The extensive art work of the renowned painter Pavle Paja Jovanović (1859–1957), abounded in historical, oriental, mythological, religious and portrait compositions, includes a significant part of the images of the artist's wife, Hermine (Dauber) Jovanović - Möuni (1892–1972).
Möuni has been a subject of around 30 of Jovanović’s exhibited canvases, pastels, and drawings, which are kept in Belgrade City Museum’s Paja Jovanović Legacy. Jovanović has woven his wife’s beauty into the artistic milieu, by transforming his model into a specific object d’art, worth of admiration. The representation of Möuni, as the embodiment of beauty, kept on reappearing in different thematic frameworks, from her portraits as the high-society lady, to the allegorical and mythical compositions, as well as, acts.
Paja Jovanović had sprung from the wells of the European art in the latter part of the 19th century, and became a renowned artist of world reputation, who nurtured the spirit of idealistic realism, based on his knowledge gained during his studies at the prestigious Art Academy in Vienna. In accordance with Kant's notion of natural and artistic beauty, Jovanović had strived for a highly aestheticized and embellished presentation of reality. The beauty, which had been the main theme of Jovanović's portraits, reached its climax in the visualization of the artist's favorite model, his wife Möuni.
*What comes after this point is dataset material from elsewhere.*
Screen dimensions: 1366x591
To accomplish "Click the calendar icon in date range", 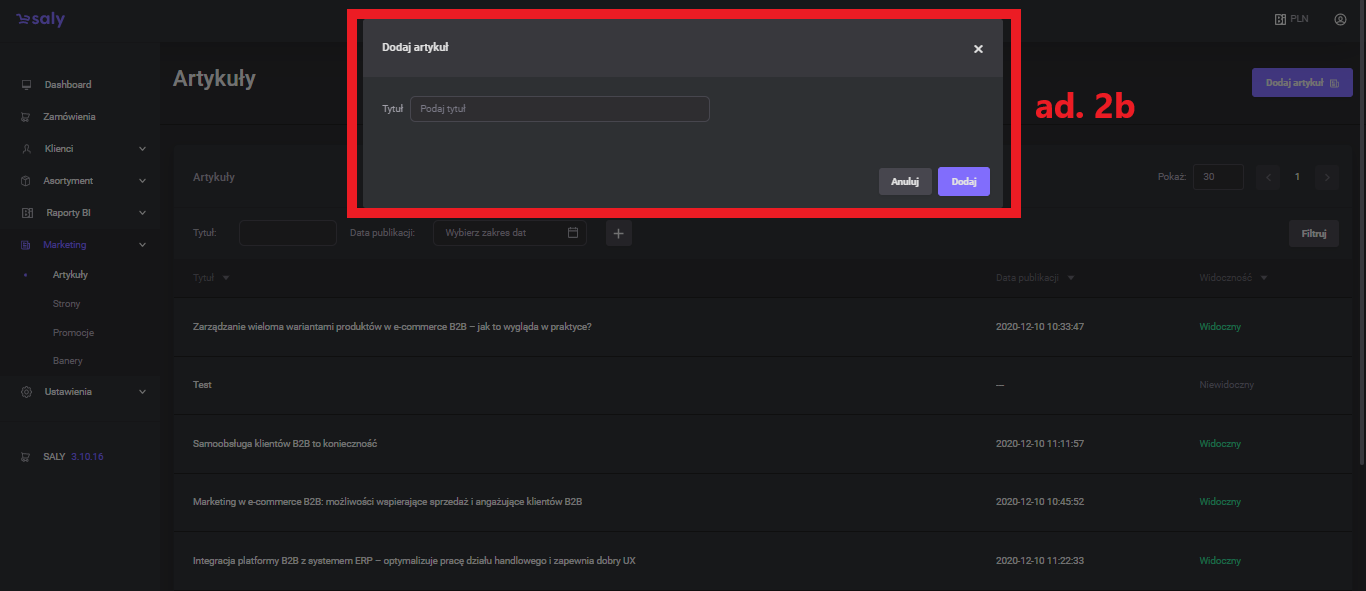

Hermine (Dauber) Jovanović, was born in Budapest in 1892, and she met the elderly painter in 1905, while she modeled for him. Although she had been the most intimate person in the artist's life, she left scant information about herself. It is known that she married her thirty years older husband in Vienna, in 1917. In a harmonious marriage that lasted for four decades, until Jovanović’s death in 1957, a special psycho esthetic relationship developed between the artist and his wife that can only be interpreted as the Pygmalion effect. Ovid's story of Pygmalion, an artist who fell in love with his work, is analogous to Paja's apologia for Möuni, as her stunning beauty had become the artist's model, muse, and inspiration.